One of Aristotle's few major mistakes was declaring "the heavens" to be made of a different kind of stuff, entirely unlike the matter here on Earth-a tactical error whose brittleness became obvious once Galileo and company began their still-expanding campaign to understand the physics of the cosmos. Clinging similarly to an immaterial concept of a soul at a time when every day brings more understanding of how the material basis of the mind has evolved (and goes on evolving within each brain) is a likely path to obsolescence and extinction.5

Kraynak thinks that the soul has to stand outside the purview of the natural sciences-has to be "mysterious." This is transparently wishful thinking. The soul is not going to stay mysterious, and it's a good thing it isn't, since as we come to understand how it works, we will also be able to explain why and how human minds are morally competent in a way animal minds are not. We don't have to declare that this is a "mysterious election"-one of the least satisfying dodges I have ever seen. Courage, Professor Kraynak! We can explain these matters, just as we have explained reproduction and self-repair and metabolism, for instance.

Kraynak thinks I am contradicting myself, "reintroducing 'skyhooks'" in my understanding of man:

What is missing in Dennett is the humility to acknowledge that he assumes an essential difference between humans and animals based on something like a rational soul, even though he reduces man to accidental evolutionary forces.. Thus, he implicitly embraces a dualism of substances (matter vs. mind or nature vs. freedom) that divides humanity into two orders of causality which cannot interact except by external mastery.6

Nonsense.
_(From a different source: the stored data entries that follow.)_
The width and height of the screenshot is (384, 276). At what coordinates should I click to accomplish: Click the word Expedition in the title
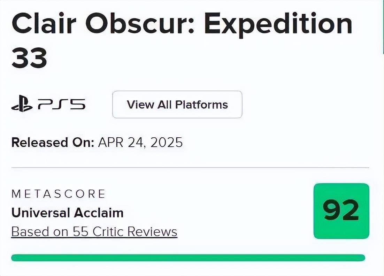point(278,24)
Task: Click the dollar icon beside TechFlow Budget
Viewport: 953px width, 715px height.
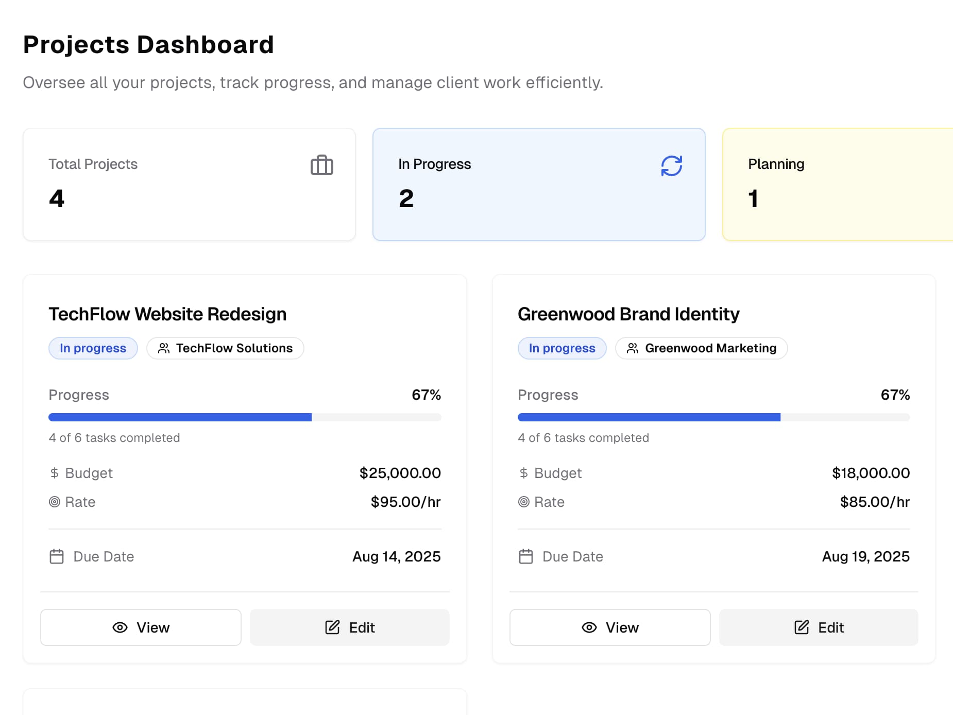Action: (x=55, y=473)
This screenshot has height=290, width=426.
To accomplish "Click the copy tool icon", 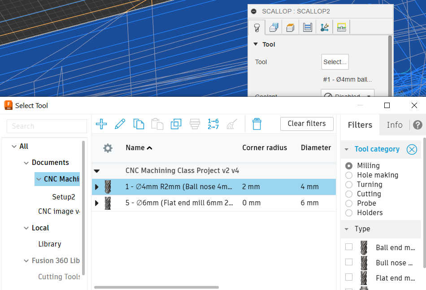I will 139,124.
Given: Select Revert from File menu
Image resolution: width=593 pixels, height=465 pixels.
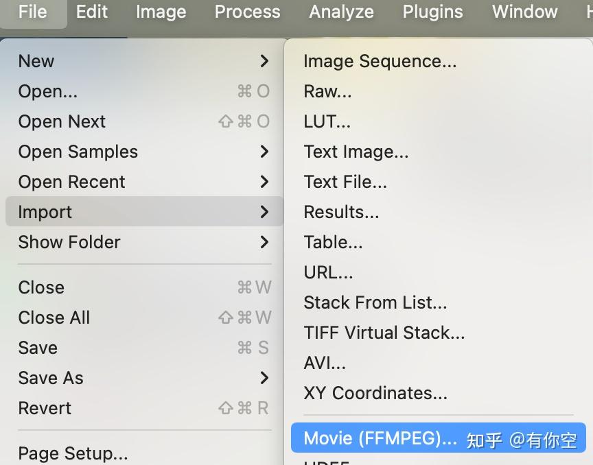Looking at the screenshot, I should [x=45, y=408].
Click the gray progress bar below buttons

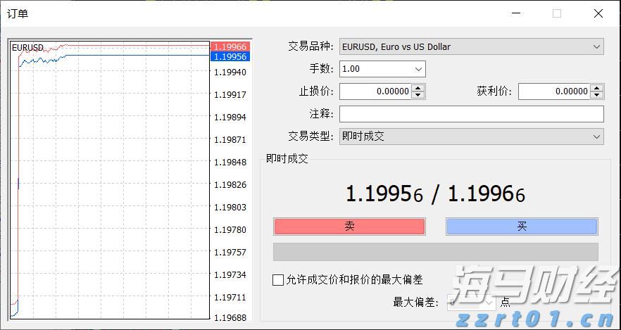435,252
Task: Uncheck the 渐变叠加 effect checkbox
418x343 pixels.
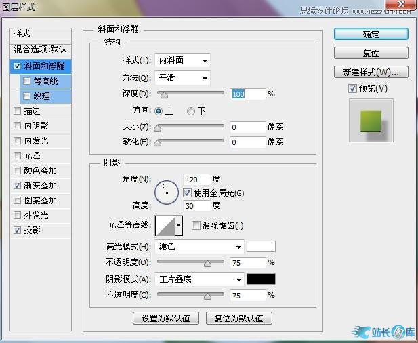Action: (x=17, y=186)
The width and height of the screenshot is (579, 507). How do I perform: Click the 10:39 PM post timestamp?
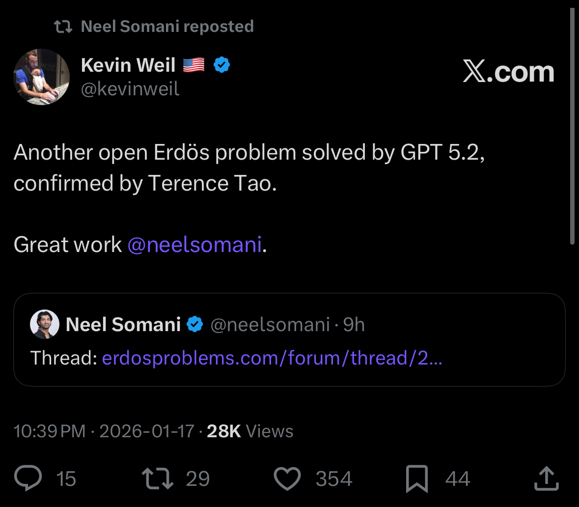click(50, 431)
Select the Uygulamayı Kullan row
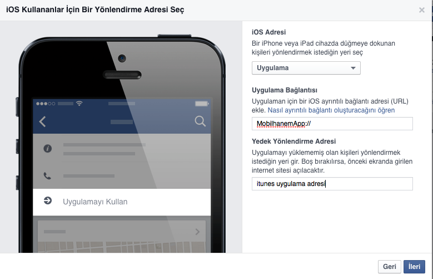 pos(122,202)
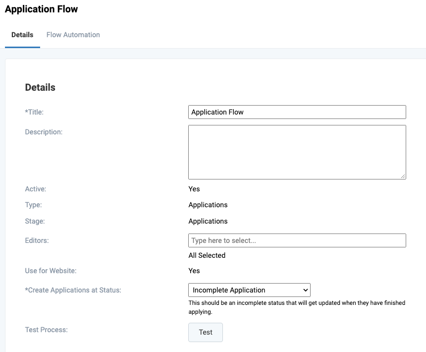
Task: Click the incomplete status helper text
Action: tap(296, 306)
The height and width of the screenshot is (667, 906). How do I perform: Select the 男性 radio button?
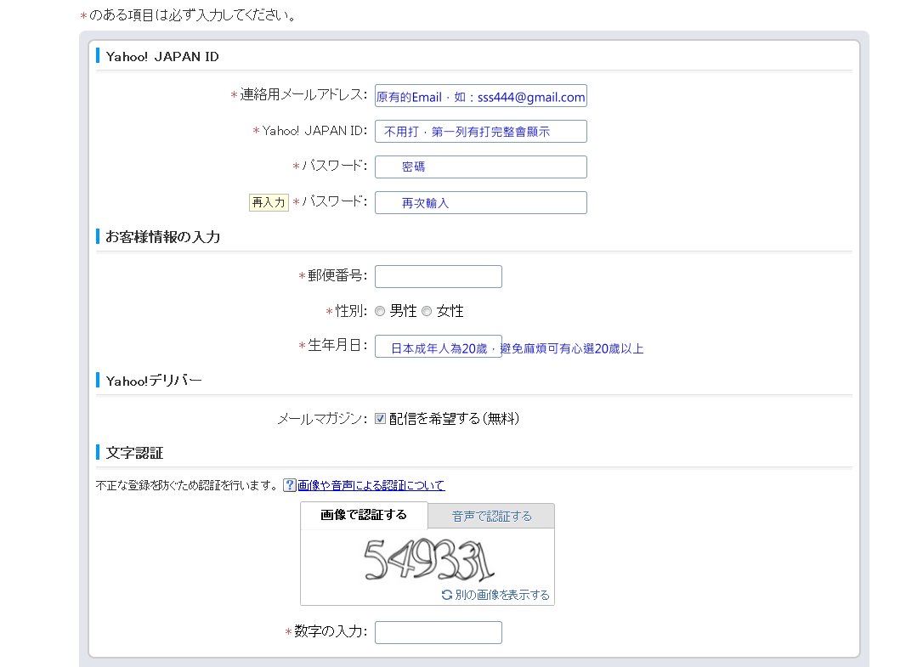coord(380,312)
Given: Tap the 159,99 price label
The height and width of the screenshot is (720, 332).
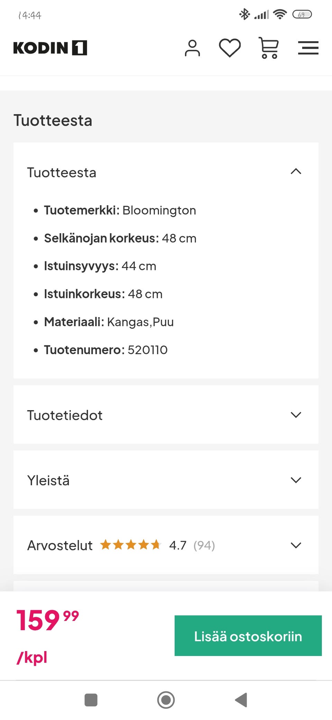Looking at the screenshot, I should [47, 620].
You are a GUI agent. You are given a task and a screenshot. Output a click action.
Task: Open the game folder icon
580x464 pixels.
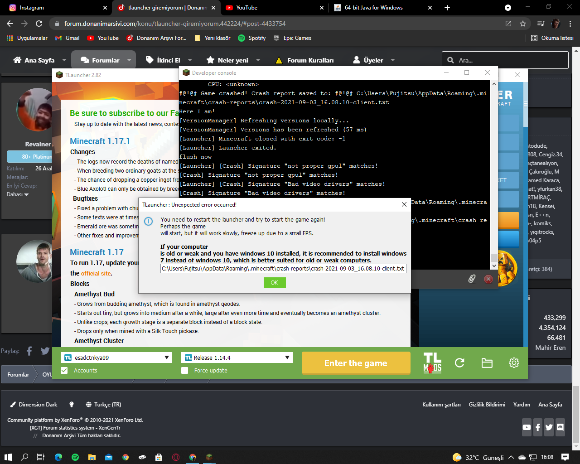tap(487, 363)
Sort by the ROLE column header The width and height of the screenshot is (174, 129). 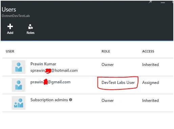(106, 51)
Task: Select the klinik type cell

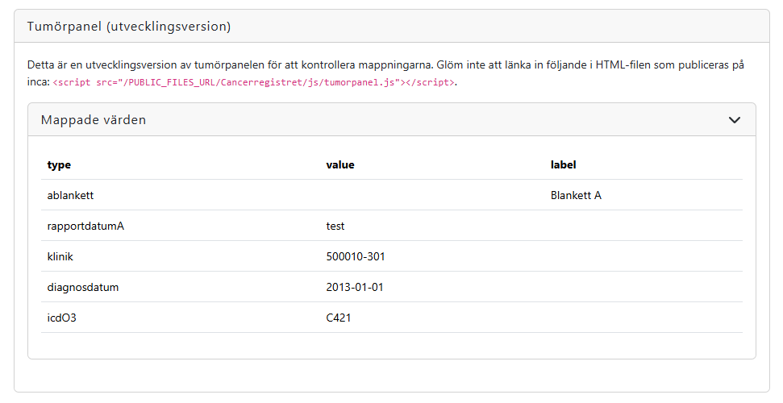Action: point(60,257)
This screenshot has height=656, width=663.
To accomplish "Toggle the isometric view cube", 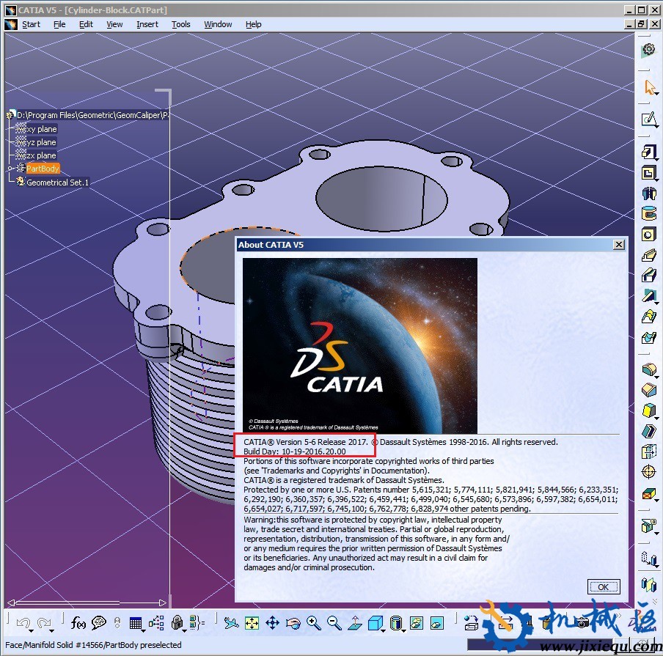I will pos(376,623).
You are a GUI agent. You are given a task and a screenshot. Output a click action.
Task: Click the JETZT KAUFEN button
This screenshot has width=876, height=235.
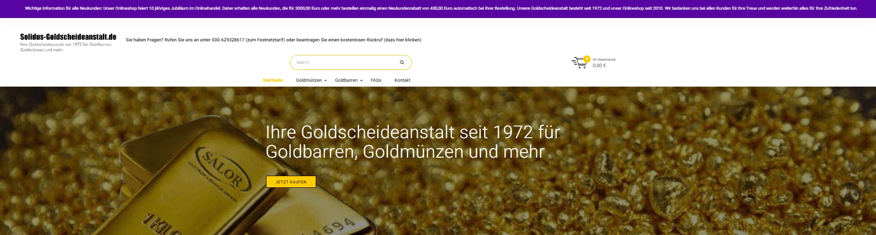tap(291, 181)
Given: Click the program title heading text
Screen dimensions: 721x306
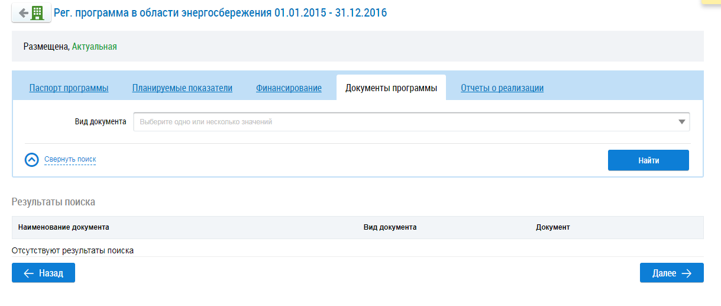Looking at the screenshot, I should pos(220,12).
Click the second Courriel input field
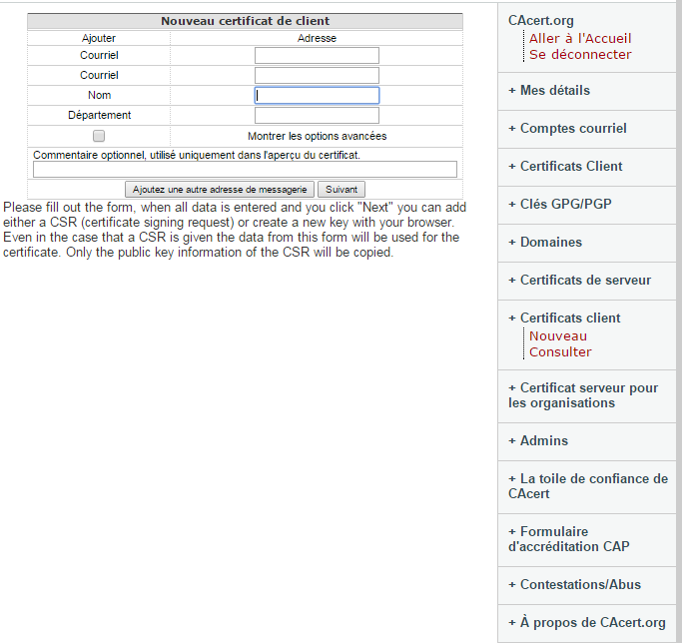This screenshot has height=643, width=682. tap(317, 76)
This is a curious passage, since as examples of a "dualism of substances" Kraynak offers two candidates, only one of which, matter vs. mind, could be considered a dualism of substances. The opposition of "nature vs. freedom" is a telling category mistake. Neither nature nor freedom is a substance, and they are not suited for opposition-unless you are presupposing, as Kraynak apparently does, that freedom (free will) cannot be natural, must be a sort of magical abridgment of the laws of nature. This idea has a long tradition, but so have its rebuttals, unremarked by Kraynak. There is no problem of "two orders of causality"; all causality is physical. The space of reasons fits comfortably within the material world of living, evolved things.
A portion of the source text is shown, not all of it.